Erreurs fréquentes à l’oral et exemples concrets
Évitez les familiarités (« salut »), l’oubli du titre et les demandes longues sans synthèse. Ne multipliez pas les interruptions. Si vous êtes pressé, dites : « Maître, j’ai une question brève » puis proposez de reprendre le sujet au rendez‑vous suivant.
Comment rédiger un email ou une lettre à un notaire ?
Structurez le message pour faciliter le tri par l’étude : objet précis, pièce jointe listée, et formule d’appel suivie d’un exposé concis.

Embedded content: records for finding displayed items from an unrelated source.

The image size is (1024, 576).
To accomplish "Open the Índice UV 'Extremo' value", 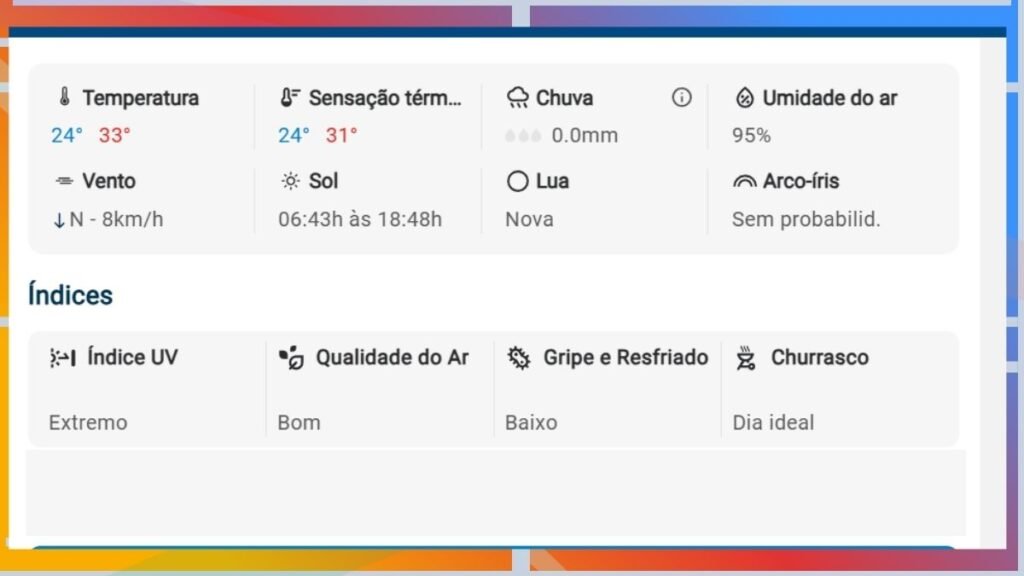I will [88, 422].
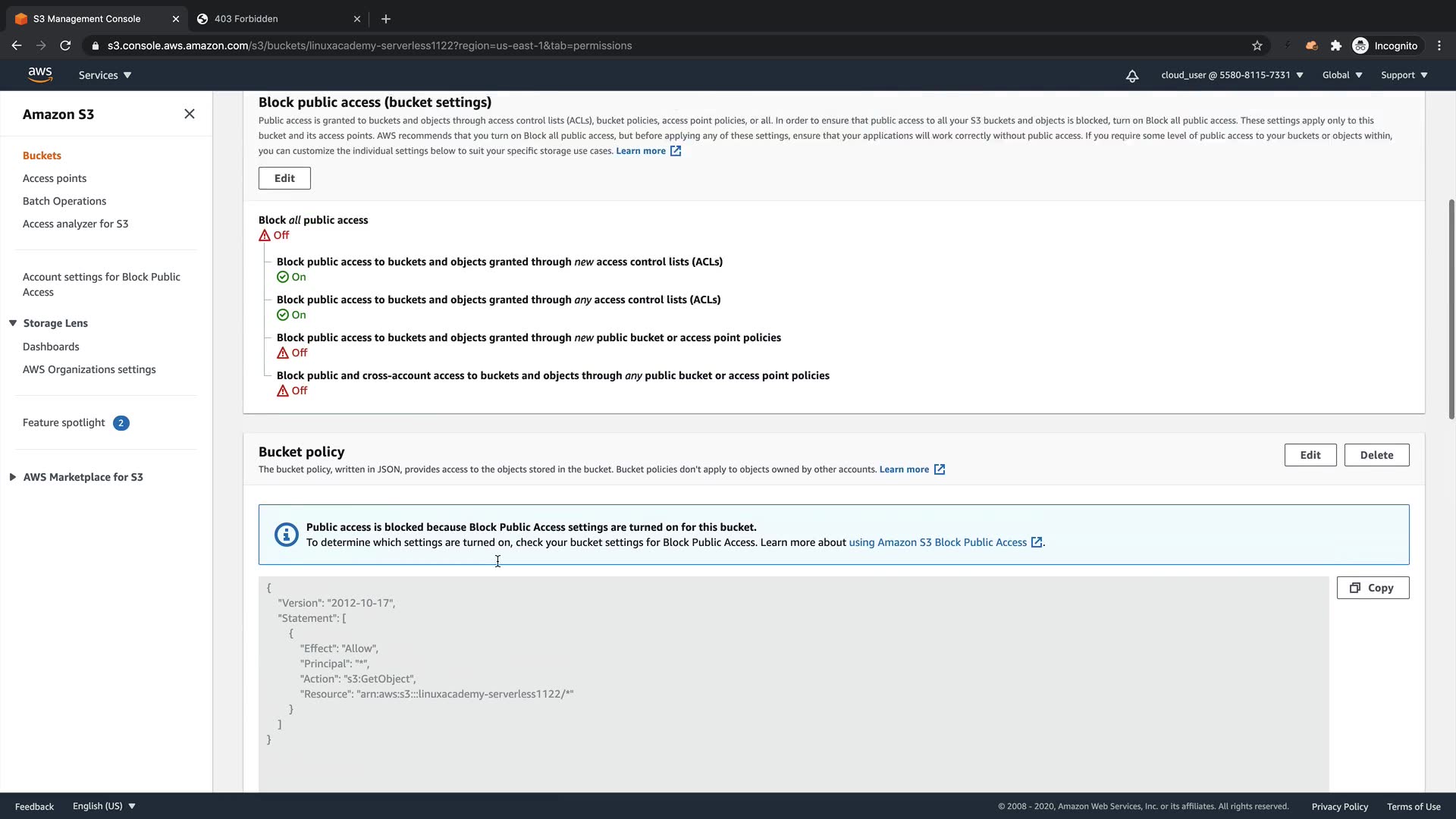Open the browser extensions puzzle icon
The height and width of the screenshot is (819, 1456).
(1336, 46)
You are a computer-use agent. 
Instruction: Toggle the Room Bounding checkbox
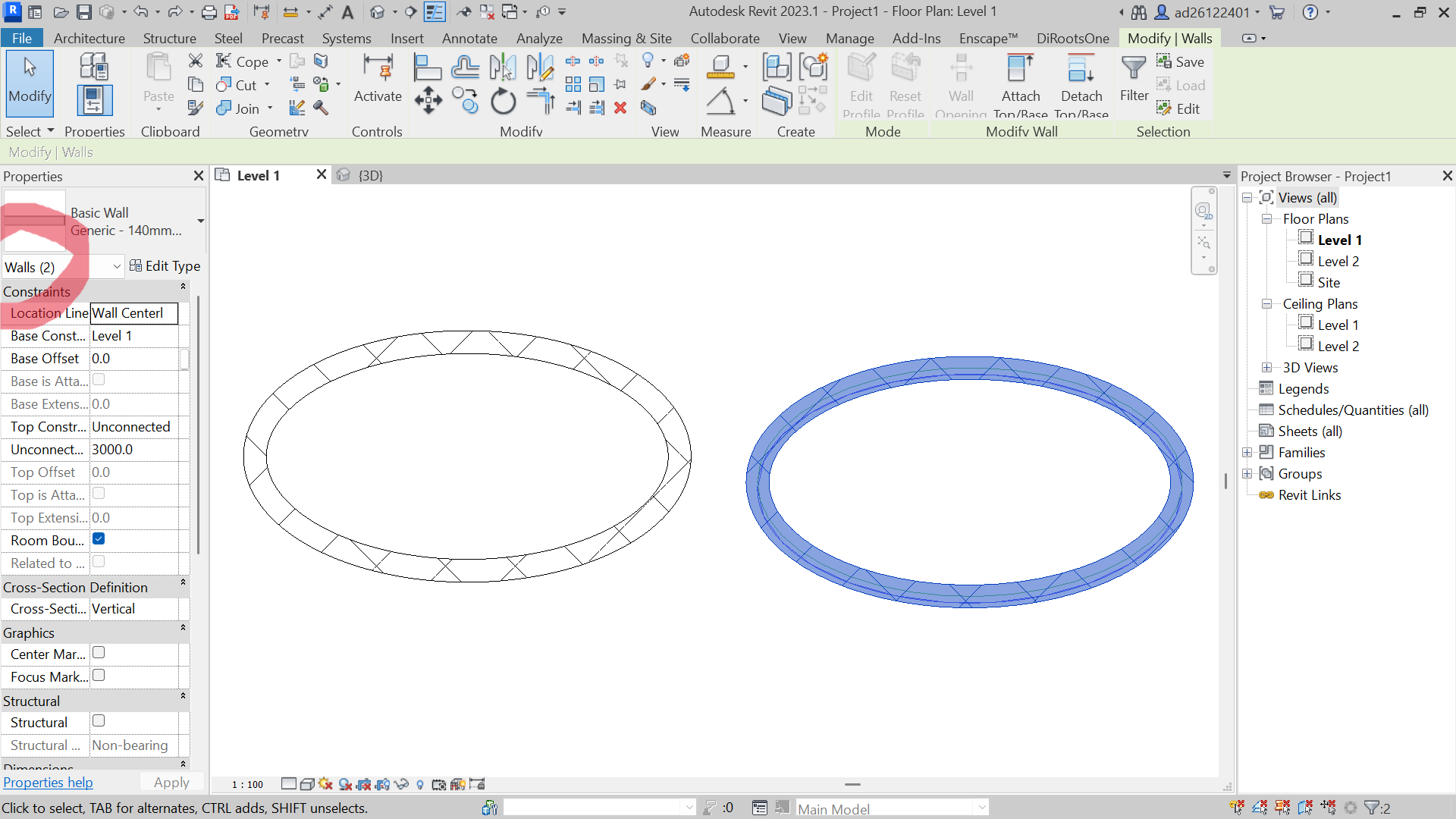pos(99,539)
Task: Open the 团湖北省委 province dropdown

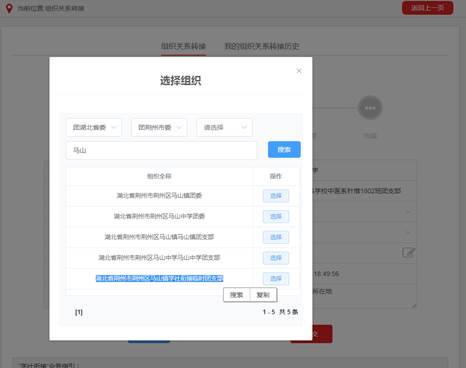Action: (x=94, y=127)
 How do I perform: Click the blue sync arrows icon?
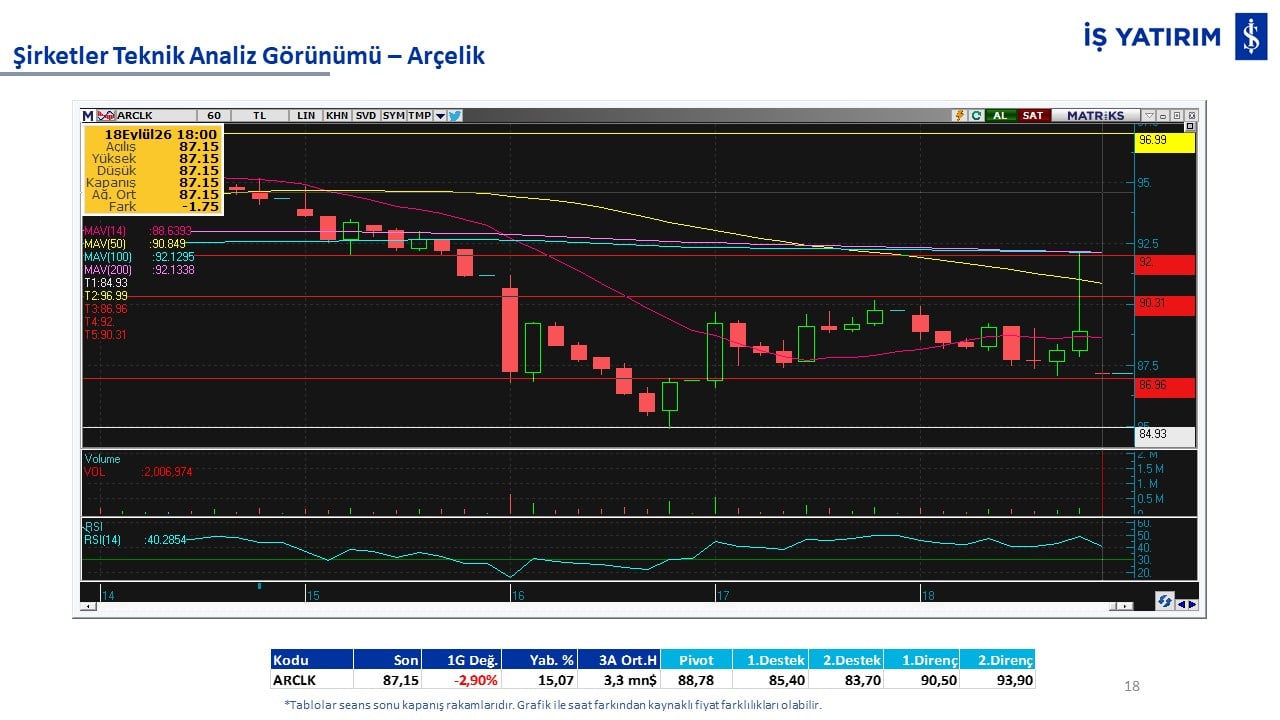(1165, 601)
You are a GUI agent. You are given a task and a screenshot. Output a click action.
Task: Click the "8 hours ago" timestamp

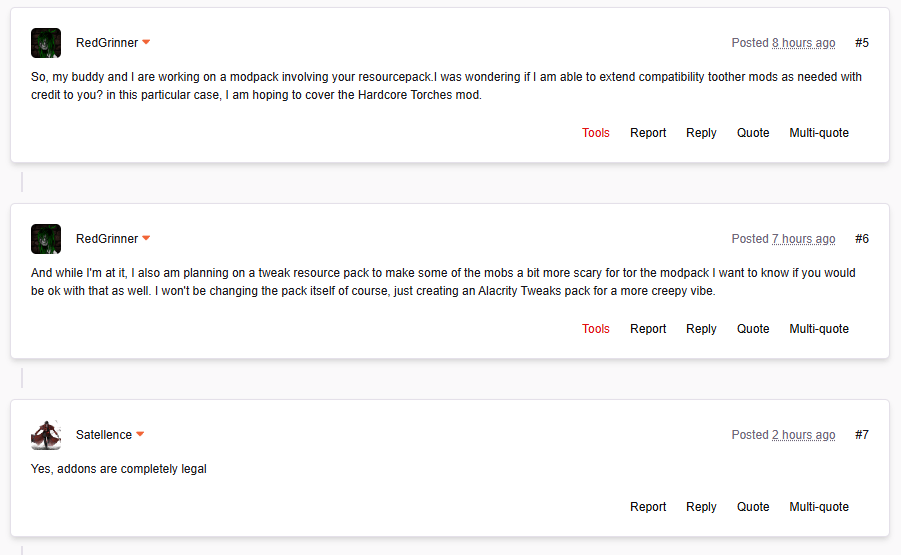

Conservez la politesse formelle et la cohérence entre ouverture et clôture.
Structure type d’un email professionnel destiné à un notaire
Respectez cet ordre : objet clair ; formule d’appel (« Maître, ») ; présentation brève si première prise de contact ; demande synthétique ; pièces jointes énumérées ; formule de politesse finale ; signature complète avec coordonnées.
Formules d’appel et de clôture selon le contexte (demande, relance, remerciement)
Pour une demande : « Maître, pourriez‑vous m’indiquer l’état d’avancement du dossier ? » Clôturez par « Je vous prie d’agréer, Maître, l’expression de mes salutations distinguées. » Pour un remerciement : « Maître, merci pour votre intervention. Recevez, Maître, l’expression de ma reconnaissance. »
Modèles prêts à l’emploi : demande, relance et remerciement
Exemples courts à copier : demande — « Maître, je vous contacte au sujet de la succession X ; merci de m’indiquer les pièces à fournir. Je vous prie d’agréer, Maître, mes salutations distinguées. » Relance — « Maître, suite à mon courriel du [date], je me permets de relancer l’avancement du dossier. Veuillez recevoir, Maître, mes respectueuses salutations. » Remerciement — « Maître, merci pour votre disponibilité ; recevez, Maître, l’expression de ma gratitude. »
Relancer efficacement sans paraître pressant : phrases exemples
Formulez la relance en restant factuel : « Maître, afin de finaliser le dossier, pourriez‑vous me confirmer la réception des pièces jointes ? » Ajoutez un délai raisonnable et proposez une action concrète : « Je reste disponible pour fournir tout complément. »
Checklist à joindre au premier message pour accélérer le traitement du dossier
Joignez une liste claire : pièces d’identité, actes de propriété, contrats, dernières pages d’impôts, extrait d’état civil. Énumérez chaque document et nommez les fichiers clairement. Cette préparation réduit les allers‑retours et accélère le traitement.
Erreurs à éviter et bonnes pratiques peu connues mais efficaces
N’omettez pas la cohérence entre l’appel et la formule de clôture. Ne mélangez pas « Maître » au début et un ton familier à la fin. Préparez vos questions et numérotez-les dans le mail pour facilitez la réponse. Utilisez le titre correct pour chaque destinataire : Maître pour le notaire, Monsieur/Madame pour un clerc.
Astuce pratique : joignez une page de synthèse de 3 lignes en tête du courrier pour résumer l’objet et l’urgence. Cela aide l’étude à prioriser. En cas de désaccord, adoptez une formulation tempérée : exposer les faits, proposer une solution, puis conclure poliment pour préserver la relation professionnelle.